MESA, AZ-Track and field, football, soccer, cheerleading, graduation, and other ceremonies: the Mesa Community College stadium is busy nearly year-round with college as well as area high school events. But a five-year old PA system-embedded in a 10-year old infrastructure-consisting of few high-frequency paging horns, with no low frequency capability at all, was completely inadequate to support their schedule.
Mesa Community College, the Southern and Dobson campus near downtown Mesa, AZ, is part of the Maricopa County community college system. Mesa is part of the Phoenix-Mesa-Scottsdale metropolitan area, and the third-largest city in Arizona with a population of 450,000. Trying to compliment the growing locale, coordinator of video productions Ron Rangel struggled with the legacy system for years, but remained steadfast in his refusal to update it with anything less than a full-range system.
"The most important requirement the school had was the ability to play music for their events," said Ron Birkla, president of A/V Tecture, Glendale, AZ. "They really needed a full-range loudspeaker system, on a limited budget."
A/V Tecture set up a demo for Rangel, the campus director of media services, the facilities coordinator for the stadium, and the school's football coach. "Ron brought a couple of different loudspeaker models from three manufacturers," said Rangel, "and rented a high-lift so he could raise the speakers up to the physical height where they would actually be mounted on the poles. When he fired them up, all of us were extremely impressed with the Atlas Sound AH series horns.
"Ron was the only vendor who bid the system who actually brought a speaker on-site so we could hear it before we bought it," continued Rangel. "What this said to us was that he really wanted our input, whereas the other vendors were telling us, more-or-less, you're getting what I spec'ed for you."
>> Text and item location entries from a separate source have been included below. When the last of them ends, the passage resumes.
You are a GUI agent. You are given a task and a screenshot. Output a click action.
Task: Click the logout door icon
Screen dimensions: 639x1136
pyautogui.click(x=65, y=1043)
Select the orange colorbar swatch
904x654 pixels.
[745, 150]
Demoing product on-site, in the actual application, is the A/V Tecture MO. "Get it out where it's actually going to be heard and let the customer make the decision," said Birkla. "You can read spec sheets to the client all day, but until they hear the speaker in its environment, they really have nothing to go by."
"Two things made the choice easy for them," said Birkla. "First was the sound from the Atlas AH 6565s was remarkable. Highs were crisp and clear and the lows were rich and full. It made everyone at the demo say, 'That's a horn?' Second was the throw distance from the 6565s. We had a limited number of poles to use for hanging speakers, but a very large area to cover-specifically a track and field staging area about 120 feet from the nearest pole. We used a 6565 to hit this area and it was incredibly clear even at that distance."
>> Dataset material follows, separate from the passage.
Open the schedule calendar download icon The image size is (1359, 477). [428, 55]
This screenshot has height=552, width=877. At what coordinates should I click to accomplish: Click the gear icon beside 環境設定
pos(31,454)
The new sound system for the Mesa Community College stadium consists of eight Atlas Sound AH Series Stadium Horns: two 6565s for long throw into the track and field areas, and six 9040s located above home stands (two), above visitor stands (two), above the field (two) for on-field events such as cheerleading competitions and graduation ceremonies. All are powered by Crown XLS series amps. Processing is via a Symetrix Symnet DSP.
Of course, the solution to the sound system overhaul was not without issues. "There was no infrastructure in-place to build on," said Birkla. "So we had to demonstrate to the client what needed to be done-trenching, saw-cutting concrete, installing conduit-and why they needed to spend the money."
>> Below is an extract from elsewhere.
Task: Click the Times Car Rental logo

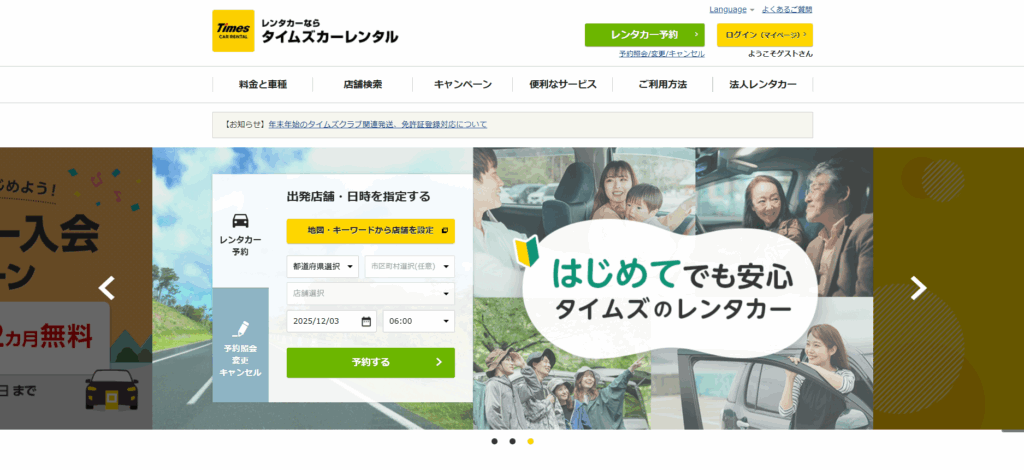Action: (x=234, y=31)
Problems with the school's existing on-field wireless system had to be solved also. "The school leases every square foot they can spare around the stadium and ball fields to cell phone and radio towers," said Birkla. "So there's a lot of ambient radiation around the field." At the same time they demoed loudspeaker horns, A/V Tecture demoed the Shure SLX wireless system. "We used the system end-to-end on the field with no signal loss," said Birkla, "so the problem was solved right away."
People have called Rangel and asked what Mesa is running in its stadium. "I tell them that the Atlas horns are phenomenal, and I refer them to Ron and A/V Tecture." Birkla is currently installing a nearly identical system in a Glendale school district high school stadium, while Mesa will re-do its baseball stadium system using the same Atlas horns.